The next year, Brigance was signed by the Baltimore Ravens. He was a key contributor to the Ravens' championship-winning team leading up to the Super Bowl XXXV, finishing with 25 special teams tackles prior to the championship and serving as special teams captain. In the Super Bowl game, Brigance made the first tackle, stopping the Giants' Ron Dixon on the opening kickoff. Overall, he had four special teams tackles in the championship game. Brigance played for the St. Louis Rams in 2001 and 2002. He was signed by the New England Patriots on August 12, 2002, and released on August 27. He was re-signed in September and played in one game. He signed later that month with the Rams.

He is one of several players to have won both a CFL and NFL championship, and the only player in the history of both leagues to win those championships for the same city.

During his time as a Dolphin, Brigance was involved in a number of different community organizations, including Habitat for Humanity, Cystic Fibrosis Foundation and the Daily Food Bank.

===Post-playing career===
Brigance was the director of player development for the Ravens from 2004 until his death in 2026. In 2005, he received the NFL's Winston/Shell Award.

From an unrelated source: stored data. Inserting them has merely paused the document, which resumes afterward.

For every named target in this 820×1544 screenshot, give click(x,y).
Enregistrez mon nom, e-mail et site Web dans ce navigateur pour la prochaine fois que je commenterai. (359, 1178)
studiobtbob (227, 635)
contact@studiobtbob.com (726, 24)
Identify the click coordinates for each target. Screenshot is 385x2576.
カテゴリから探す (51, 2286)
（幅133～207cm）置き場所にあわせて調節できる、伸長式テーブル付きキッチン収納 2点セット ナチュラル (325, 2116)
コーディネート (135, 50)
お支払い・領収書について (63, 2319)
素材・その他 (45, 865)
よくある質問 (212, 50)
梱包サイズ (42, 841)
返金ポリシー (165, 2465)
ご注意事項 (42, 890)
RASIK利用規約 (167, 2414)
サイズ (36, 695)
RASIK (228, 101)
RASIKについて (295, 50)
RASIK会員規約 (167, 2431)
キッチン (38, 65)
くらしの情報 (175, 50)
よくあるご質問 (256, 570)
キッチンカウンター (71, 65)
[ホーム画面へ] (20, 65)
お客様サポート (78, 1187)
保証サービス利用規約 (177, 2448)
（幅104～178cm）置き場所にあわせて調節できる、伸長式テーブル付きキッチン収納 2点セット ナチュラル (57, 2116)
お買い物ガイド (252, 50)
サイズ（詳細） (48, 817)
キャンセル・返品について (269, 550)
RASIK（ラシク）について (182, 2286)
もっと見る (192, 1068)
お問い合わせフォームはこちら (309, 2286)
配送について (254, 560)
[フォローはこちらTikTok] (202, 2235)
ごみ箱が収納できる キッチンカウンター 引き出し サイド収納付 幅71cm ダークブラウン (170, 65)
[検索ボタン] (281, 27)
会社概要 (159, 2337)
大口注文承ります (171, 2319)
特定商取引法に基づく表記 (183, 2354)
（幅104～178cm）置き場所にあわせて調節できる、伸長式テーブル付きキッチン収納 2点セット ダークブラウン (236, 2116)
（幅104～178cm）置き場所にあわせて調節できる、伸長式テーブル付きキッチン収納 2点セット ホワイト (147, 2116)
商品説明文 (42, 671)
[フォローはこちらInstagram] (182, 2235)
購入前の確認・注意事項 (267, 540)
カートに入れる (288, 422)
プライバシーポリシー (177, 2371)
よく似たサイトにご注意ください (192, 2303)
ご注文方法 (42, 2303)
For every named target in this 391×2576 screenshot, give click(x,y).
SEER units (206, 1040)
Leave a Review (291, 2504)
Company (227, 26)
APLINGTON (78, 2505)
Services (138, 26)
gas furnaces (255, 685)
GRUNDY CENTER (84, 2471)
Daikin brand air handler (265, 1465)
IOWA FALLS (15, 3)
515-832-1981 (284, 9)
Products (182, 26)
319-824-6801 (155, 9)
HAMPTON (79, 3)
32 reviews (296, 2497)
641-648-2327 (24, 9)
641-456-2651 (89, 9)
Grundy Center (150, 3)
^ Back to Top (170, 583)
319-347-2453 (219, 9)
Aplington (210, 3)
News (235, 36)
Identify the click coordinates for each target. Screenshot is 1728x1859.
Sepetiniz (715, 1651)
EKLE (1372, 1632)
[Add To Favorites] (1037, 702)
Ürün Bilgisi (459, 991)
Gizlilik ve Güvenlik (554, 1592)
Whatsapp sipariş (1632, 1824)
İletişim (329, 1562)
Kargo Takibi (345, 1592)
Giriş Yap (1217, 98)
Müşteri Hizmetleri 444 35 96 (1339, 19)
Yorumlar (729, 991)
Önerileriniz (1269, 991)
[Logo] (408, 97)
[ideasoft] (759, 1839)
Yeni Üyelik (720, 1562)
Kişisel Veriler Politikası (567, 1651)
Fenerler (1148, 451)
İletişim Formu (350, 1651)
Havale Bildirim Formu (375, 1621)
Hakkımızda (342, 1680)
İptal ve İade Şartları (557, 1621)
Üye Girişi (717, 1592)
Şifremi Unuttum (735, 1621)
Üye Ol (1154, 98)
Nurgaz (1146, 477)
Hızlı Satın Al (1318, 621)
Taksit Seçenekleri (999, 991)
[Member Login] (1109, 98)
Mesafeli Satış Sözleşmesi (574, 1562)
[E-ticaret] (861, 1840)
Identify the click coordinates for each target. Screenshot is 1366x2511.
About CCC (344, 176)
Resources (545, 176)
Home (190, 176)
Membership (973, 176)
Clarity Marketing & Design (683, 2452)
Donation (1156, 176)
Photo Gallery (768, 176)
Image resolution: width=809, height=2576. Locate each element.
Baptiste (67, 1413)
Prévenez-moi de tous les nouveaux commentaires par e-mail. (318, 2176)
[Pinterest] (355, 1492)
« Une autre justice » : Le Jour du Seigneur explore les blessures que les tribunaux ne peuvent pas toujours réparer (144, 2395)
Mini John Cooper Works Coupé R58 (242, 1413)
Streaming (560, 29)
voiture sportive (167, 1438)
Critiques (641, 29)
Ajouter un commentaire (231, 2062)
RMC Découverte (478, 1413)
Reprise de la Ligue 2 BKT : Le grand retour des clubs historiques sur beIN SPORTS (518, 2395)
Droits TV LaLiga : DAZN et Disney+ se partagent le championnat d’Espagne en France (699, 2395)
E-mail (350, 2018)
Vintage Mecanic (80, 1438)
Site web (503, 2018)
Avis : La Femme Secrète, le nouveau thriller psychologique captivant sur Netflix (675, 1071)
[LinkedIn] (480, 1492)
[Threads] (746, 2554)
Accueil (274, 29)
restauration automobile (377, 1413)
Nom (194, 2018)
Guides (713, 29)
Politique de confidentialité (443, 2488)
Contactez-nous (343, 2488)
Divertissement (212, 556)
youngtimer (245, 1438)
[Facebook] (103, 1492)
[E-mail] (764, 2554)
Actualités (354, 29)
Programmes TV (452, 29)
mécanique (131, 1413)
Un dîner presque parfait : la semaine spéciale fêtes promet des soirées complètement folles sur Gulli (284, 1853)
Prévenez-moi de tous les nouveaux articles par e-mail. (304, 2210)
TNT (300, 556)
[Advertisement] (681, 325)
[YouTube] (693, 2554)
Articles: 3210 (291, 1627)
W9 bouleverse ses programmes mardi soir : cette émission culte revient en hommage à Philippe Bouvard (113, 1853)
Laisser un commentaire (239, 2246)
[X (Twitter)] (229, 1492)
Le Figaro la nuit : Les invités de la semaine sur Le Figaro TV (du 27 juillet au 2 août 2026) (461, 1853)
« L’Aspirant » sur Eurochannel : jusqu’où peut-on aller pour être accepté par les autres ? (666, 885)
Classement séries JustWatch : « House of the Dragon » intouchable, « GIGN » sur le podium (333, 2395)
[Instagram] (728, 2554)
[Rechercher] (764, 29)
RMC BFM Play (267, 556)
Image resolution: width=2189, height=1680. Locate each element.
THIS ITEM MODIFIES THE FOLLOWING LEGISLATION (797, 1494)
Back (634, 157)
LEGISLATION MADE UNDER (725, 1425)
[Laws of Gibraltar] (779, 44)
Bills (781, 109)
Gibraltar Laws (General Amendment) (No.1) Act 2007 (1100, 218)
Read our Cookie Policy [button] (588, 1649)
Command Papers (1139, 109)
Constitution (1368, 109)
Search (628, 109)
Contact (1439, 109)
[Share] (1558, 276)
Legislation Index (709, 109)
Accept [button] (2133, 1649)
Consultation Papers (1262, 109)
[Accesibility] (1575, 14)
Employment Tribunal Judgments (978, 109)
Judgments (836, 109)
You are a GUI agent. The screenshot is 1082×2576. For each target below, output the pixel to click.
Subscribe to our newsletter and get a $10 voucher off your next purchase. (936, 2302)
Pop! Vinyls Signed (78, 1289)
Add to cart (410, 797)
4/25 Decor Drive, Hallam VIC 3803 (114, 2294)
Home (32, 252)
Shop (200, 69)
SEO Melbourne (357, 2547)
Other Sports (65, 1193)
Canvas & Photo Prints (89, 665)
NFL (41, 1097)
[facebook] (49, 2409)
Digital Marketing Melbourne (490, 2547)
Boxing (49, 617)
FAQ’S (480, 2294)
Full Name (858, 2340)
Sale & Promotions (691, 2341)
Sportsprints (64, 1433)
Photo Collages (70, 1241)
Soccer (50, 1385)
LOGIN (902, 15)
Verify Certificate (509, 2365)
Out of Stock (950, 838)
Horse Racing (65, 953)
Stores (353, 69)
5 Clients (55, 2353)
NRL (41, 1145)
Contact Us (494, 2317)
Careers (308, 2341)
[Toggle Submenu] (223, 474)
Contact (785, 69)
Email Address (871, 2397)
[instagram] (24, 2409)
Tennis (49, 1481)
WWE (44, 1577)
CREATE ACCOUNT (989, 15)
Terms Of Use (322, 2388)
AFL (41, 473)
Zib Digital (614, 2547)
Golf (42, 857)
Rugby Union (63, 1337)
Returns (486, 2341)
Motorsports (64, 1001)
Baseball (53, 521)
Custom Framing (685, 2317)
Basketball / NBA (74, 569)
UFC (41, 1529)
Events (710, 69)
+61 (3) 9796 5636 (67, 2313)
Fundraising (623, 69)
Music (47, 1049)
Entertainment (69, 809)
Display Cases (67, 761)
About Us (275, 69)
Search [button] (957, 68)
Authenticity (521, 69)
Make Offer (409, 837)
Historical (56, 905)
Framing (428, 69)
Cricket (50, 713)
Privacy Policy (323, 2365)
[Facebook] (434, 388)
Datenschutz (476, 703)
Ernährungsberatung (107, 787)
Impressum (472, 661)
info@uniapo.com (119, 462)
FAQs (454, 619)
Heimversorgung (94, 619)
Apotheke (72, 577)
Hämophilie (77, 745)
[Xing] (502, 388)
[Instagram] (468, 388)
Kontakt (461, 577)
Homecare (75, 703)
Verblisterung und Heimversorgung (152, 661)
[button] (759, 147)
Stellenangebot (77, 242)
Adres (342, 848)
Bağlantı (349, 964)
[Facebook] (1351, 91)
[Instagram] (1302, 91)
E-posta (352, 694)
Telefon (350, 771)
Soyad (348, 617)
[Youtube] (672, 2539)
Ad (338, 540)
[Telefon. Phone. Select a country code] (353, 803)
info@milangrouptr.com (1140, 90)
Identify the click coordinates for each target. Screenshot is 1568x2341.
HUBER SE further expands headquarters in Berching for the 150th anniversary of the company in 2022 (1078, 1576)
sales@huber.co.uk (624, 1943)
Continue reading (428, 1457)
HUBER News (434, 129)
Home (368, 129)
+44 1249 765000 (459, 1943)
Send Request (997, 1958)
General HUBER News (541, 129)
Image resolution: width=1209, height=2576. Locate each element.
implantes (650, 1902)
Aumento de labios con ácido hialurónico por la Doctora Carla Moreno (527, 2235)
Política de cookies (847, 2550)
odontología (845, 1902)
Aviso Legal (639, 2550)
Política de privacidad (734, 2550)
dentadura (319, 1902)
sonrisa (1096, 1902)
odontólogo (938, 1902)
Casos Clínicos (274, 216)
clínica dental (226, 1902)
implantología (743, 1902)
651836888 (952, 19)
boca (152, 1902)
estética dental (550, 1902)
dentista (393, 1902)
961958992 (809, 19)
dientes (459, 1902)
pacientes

==Personal life and death==
In May 2007, Brigance was diagnosed with ALS. He created a foundation to assist ALS research called the Brigance Brigade Foundation. In 2008, he became ALS ambassador for the Robert Packard Center, an ALS research center at Johns Hopkins University. For his ALS activism, Brigance was one of two recipients of the 2016 NCAA Inspiration Award, along with former Mount St. Joseph University basketball player Lauren Hill, who had pediatric cancer and died in 2015.

Brigance married Chanda around 1995. He became a Christian in college. He died from complications of ALS in Baltimore on August 17, 2026, at the age of 56.